Martin Lagod: Other states still look to California to lead the way
There's a formula for success California businesses use to great advantage, in everything from film and aerospace to computers and high tech industries: leadership = market development = jobs. We incubate great ideas here, bring them to market, and then -- most crucially -- lock in our leadership position so we keep the jobs those ideas create in California.
Our state is home to another forward-looking industry: advanced technology vehicles and systems. Since long before the rest of the country, California has led in standards reducing automobile emissions and promoting cleaner, more efficient vehicles.
California is a global leader in advanced energy technology. Just one example: In the 18 months through the first half of 2011, California alone attracted more than 60 percent of the worldwide venture capital investment in electric vehicles -- more than $1.3 billion. With worldwide demand for cars soaring, the need for solutions like these will only continue to grow.
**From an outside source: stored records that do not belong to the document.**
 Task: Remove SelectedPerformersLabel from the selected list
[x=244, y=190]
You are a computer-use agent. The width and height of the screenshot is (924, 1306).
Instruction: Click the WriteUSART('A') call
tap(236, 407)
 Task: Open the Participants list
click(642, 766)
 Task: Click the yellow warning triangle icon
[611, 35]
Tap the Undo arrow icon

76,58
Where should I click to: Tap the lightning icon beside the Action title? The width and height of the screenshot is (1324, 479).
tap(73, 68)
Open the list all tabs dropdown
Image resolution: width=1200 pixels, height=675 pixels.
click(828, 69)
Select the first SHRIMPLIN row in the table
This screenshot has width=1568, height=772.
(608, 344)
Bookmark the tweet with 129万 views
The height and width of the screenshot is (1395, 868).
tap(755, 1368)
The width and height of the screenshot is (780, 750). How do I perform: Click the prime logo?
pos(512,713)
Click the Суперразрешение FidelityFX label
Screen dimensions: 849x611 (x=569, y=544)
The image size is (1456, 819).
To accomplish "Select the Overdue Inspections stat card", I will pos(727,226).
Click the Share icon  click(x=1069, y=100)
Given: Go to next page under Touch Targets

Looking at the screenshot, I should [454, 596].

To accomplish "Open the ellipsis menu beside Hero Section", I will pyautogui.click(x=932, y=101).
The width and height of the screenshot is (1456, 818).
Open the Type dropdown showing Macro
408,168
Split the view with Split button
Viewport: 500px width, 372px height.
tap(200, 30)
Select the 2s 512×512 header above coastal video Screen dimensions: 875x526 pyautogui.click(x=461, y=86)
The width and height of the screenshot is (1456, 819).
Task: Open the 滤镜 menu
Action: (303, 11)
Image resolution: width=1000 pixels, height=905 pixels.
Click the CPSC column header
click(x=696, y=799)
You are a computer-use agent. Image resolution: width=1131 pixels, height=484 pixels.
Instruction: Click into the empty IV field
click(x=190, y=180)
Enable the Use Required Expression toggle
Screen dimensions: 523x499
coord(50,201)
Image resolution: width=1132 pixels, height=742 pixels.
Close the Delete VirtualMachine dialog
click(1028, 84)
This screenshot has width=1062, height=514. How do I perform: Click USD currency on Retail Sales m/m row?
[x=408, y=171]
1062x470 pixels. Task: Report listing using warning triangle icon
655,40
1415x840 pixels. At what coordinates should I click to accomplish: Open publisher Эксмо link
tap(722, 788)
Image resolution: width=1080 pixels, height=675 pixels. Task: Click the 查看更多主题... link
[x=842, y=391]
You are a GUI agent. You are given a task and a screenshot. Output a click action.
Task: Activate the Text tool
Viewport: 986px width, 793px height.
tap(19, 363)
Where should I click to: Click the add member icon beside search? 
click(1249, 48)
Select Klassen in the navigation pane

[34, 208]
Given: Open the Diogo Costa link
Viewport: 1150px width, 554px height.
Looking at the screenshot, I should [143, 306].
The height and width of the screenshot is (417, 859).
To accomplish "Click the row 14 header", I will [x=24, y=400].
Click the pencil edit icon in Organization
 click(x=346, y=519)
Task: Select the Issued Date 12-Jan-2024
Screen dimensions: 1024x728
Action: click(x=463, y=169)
Other states look to California to lead. Under federal law, states across the nation can and do adopt industry-leading clean car standards. And this year California partnered with the federal government to formulate the latest round of national emissions standards, while also developing its own emissions standards plus regulations to promote advanced vehicle technologies.
As a venture capitalist who invests in advanced technologies, let me make one thing clear: American and
California companies are fully capable of meeting these standards, while simultaneously creating jobs and superior value -- dollars saved -- for consumers.
So why would anyone object to vehicles that cost far less to own and operate over their lives while also improving public health and cleaning up our environment?
Sadly, the answer is that some vested interests don't want to see things change.
But as an investor I can tell you something else: our current over-reliance on fossil fuels to power our vehicles must change. For example, the price we pay at the pump does not include all the costs associated with burning oil, what economists call `externalities.' It does not include the
national security costs -- what I call the `unpriced premium' on imported oil, totaling on average $225 billion yearly for the past 30 years -- or the costs to public health and the environment.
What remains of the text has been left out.